When you hear a loud or unpleasant sound, how do you normally react?
Your instinct may be to look up or turn your head toward the sound’s general direction. You may even cover your ears when a sound is too loud or unpleasant.
But children with sensory processing disorder can find sounds overwhelming – even painful. Some of these children may even struggle with coordination, anxiety, and behavioral problems. These children usually have what’s known as auditory processing disorder (APD).
The safe and sound protocol (SSP) is a proven technique that can help children suffering from APD. Here’s more information about SSP to help you understand your treatment options.
What is the Safe and Sound Protocol?
Each child with APD faces their own set of unique challenges. Luckily, there are various forms of APD treatment that can cater to your child’s needs.
Some children may need to undergo intensive speech therapy. Others may need to wear sound-blocking headphones in loud or busy environments. Then there is something like the SSP protocol, which tackles APD from several angles.
Children suffering from auditory sensitivity can especially benefit from this form of treatment. That’s because these children may also struggle with anxiety, socializing, and communication. It can prove challenging to treat all these issues at once, but SSP can help.
The safe and sound protocol is an intensive 5-day program. It not only helps children learn how to absorb and process sounds they’re sensitive to. It helps them learn how to communicate their thoughts and cope with external stress.
The program can even help children suffering from balance and coordination issues. It can also help those who struggle to pay attention or make sounds.
Not sure if your child has an auditory processing disorder? There are APD signs you can look for. But only a pediatric speech therapist can officially diagnose your child with APD.
How Does SSP Work?
A child’s ability to process sensory output so often hinges on their emotional state. A child in distress is more likely to have adverse reactions to sounds in their environment. SSP works by helping children achieve a calmer mind state where they feel safe and relaxed.
Each one of us is more receptive to tasks when we feel rewarded and motivated. This is especially the case for children. So, how do you get a child to relax and focus?
Music therapy is at the core of SSP. Children are receptive to something like music because they enjoy it. But the music used in SSP is specifically designed to challenge their nervous system.
SSP music trains the areas of the brain that handle auditory processing. It prepares the brain and body to relax. This helps a child gain more control and makes them more receptive to therapy.
SSP works in combination with other forms of therapy. It acts as a prelude to the nitty-gritty of their therapy, which can range according to your child’s needs.
What Are the Results of SSP?
What can you expect to see after your child undergoes SSP therapy?
Your child’s therapist will pay particular attention to changes in their body language. As a child relaxes, their eyes focus, they can express emotions, and the tone of their voice may change.

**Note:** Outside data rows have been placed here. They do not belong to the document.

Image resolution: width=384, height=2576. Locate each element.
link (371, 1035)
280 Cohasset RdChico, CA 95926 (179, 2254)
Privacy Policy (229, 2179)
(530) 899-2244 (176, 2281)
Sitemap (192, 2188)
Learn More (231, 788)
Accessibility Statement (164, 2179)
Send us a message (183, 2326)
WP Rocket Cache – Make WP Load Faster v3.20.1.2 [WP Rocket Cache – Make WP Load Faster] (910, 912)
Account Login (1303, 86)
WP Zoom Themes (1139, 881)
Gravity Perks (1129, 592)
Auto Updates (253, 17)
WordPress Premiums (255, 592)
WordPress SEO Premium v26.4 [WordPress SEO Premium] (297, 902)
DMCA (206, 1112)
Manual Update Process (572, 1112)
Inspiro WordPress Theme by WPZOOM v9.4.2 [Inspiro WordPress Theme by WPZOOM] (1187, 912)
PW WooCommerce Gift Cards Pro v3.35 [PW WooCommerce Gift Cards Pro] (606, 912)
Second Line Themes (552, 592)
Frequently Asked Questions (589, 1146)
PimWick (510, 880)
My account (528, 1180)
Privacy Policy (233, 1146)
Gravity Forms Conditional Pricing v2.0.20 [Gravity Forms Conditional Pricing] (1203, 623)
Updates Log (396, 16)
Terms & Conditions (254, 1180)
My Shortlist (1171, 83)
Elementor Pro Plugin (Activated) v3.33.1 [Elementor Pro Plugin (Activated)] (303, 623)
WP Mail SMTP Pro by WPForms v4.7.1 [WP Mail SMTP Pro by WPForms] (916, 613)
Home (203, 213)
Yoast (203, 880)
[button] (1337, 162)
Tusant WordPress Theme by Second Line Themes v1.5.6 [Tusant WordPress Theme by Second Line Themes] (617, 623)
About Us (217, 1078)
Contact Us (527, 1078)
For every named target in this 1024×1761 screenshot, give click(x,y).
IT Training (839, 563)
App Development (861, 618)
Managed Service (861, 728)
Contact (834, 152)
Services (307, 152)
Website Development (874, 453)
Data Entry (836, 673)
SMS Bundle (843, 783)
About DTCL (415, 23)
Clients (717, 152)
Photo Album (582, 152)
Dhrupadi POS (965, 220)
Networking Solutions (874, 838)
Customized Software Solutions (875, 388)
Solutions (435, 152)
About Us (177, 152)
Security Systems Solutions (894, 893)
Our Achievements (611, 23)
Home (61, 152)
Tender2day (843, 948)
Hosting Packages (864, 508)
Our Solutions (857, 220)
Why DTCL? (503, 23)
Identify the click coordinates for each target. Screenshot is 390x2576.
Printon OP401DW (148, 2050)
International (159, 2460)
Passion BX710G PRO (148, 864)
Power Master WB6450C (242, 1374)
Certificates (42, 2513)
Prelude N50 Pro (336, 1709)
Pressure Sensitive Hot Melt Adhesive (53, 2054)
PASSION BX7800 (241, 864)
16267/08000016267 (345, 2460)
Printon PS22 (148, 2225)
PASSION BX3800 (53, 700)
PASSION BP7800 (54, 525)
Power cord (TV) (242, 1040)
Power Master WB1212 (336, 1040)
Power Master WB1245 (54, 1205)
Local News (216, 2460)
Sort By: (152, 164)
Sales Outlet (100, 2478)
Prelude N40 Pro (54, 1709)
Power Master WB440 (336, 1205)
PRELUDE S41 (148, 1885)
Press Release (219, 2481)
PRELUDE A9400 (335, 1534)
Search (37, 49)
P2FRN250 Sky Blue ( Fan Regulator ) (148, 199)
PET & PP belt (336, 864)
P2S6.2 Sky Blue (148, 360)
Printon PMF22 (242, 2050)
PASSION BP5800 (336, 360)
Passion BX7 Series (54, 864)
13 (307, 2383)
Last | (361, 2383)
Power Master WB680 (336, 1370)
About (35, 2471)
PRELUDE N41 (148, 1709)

These signs all indicate when a child is ready to undergo other forms of therapy they need.
After combining SSP with other therapy, children generally feel less fearful and anxious. Their ability to socialize improves immensely. They’re less likely to throw temper tantrums and some children can even start to sleep better.
Can Your Child Benefit from SSP Treatment?
No parent wants to watch their child struggle in fear of their environment. It’s distressing to watch a child suffer from things in their environment, like sounds.
Luckily, our understanding of sensory processing disorders has improved tenfold. Now more than ever, it is possible to help children cope with SPD and live a happy childhood.